Re: new-ish idea on non-ascii headers

John Klensin writes:

I've never heard this before. If it is true, I think the people who came up
with this idea should get a stern talking-to for being so silly. This idea is
completely unworkable in practice.

Routing and delivery of a given message instance should depend totally on the
message envelope. The message header has nothing whatsoever to do with it.
There's nothing that says an address in the envelope has to appear in the
header. It often does not in practice. There's also nothing to prevent an
...

I think I was not clear enough here.  I don't disagree about any of 
this.  At the level of "delivery" we are normally talking about when we 
are discussing "mail handling systems", of any flavor, systems deliver 
to mailboxes, mailboxes are specified in envelopes (and, secondarily, in 
headers), and that is the end of the story.

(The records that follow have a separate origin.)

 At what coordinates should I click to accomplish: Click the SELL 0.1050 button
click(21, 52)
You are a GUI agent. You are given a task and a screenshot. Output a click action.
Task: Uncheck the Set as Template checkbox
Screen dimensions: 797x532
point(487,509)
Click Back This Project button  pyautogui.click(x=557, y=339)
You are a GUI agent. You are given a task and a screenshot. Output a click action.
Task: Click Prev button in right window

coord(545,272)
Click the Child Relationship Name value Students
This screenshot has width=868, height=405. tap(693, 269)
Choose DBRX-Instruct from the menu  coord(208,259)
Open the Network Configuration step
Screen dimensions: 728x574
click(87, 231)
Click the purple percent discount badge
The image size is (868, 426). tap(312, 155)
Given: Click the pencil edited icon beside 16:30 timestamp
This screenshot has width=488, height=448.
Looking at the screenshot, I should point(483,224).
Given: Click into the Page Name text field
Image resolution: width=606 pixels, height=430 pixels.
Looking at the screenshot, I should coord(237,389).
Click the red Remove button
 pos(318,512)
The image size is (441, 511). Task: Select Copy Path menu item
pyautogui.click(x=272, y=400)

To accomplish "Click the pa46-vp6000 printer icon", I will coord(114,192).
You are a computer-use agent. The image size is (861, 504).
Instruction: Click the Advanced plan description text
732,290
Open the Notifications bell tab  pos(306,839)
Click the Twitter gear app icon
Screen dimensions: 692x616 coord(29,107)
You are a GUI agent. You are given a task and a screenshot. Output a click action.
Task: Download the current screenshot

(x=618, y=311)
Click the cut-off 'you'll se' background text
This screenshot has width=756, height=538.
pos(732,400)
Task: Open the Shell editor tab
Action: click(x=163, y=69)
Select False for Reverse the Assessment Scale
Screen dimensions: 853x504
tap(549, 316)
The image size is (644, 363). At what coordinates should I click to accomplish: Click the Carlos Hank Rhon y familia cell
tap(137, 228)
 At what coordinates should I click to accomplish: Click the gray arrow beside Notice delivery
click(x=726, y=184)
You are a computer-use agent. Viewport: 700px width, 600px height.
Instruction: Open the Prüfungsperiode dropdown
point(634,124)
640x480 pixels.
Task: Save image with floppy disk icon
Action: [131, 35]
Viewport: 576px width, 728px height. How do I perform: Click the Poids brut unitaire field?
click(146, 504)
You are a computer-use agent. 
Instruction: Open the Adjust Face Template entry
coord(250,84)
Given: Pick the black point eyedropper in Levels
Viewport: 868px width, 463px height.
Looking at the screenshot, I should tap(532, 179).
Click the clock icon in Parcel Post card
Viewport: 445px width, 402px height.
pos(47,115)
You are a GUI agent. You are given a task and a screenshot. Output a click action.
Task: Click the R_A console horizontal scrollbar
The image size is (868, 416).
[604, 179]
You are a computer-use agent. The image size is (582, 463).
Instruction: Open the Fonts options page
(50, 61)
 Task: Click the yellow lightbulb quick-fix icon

Ah, but we're only concerned with delivery up to the mailbox. Past that
point anything can happen (and probably will).

But there can be systems that touch mail post-mailbox-delivery.  The 
only point is that we should not deliberately write software that 
interferes with their operation.  If it helps to write the words 
"not-mail" in front of systems in that sentence, I have no problems with 
it.


But I don't think we have... Presently people can put anything they want in the
phrases that accompany addresses. And people take advantage of this fact. We're
simply adding a recommendation of how to display these phrases, and this only
when a new header is present. That's it. Nothing else changes.

This principle is reiterated in X.400, incidentally, and any
hope of X.400 interoperability depends totally on this being true.

  I don't want to debate this issue, but it is worth noting that the 
X.400 address itself contains provision for identifying the concepts 
that we would call "mailbox" and the concepts we might call "extended 
personal name" separately.  So one could reverse this argument by 
claiming that X.400 responded to our being vague about this issue and 
its semantics by providing for incorporating that information into the 
address itself, resulting in both having the information retained in 
canonical form *and* in "reiterating the principle".


Actually, this is a very interesting point, and there's more to it than you
have written. Specifically, there are two kinds of X.400 addresses, one for
envelopes and one for messages, and they are different. The ones that
appear in the message can contain something called a free form name. Since
this does not appear in the envelope, it cannot be used for routing purposes.

The envelope, on the other hand, contains information about how delivery is/was
accomplished (including expansions of distribution lists and delivery mechanism
preferences) that cannot appear in the message header! 

There is also language surrounding free form names that basically says you
cannot use them for the purposes we've discussed here. I don't know how formal
this is (I don't have the documents handy right now) but there is definitely a
sense that this extra field was added to prevent leakage of ad-hoc information
into any other form.

It is also interesting to note that a message content may contain nothing but
free form names -- the actual addresses do not have to appear anywhere. This is
actually a significant problem in practice since there is no analogue in RFC822
except for the group-syntax with no group members. And yes, this case actually
arises in practice. I wish it did not, but it does.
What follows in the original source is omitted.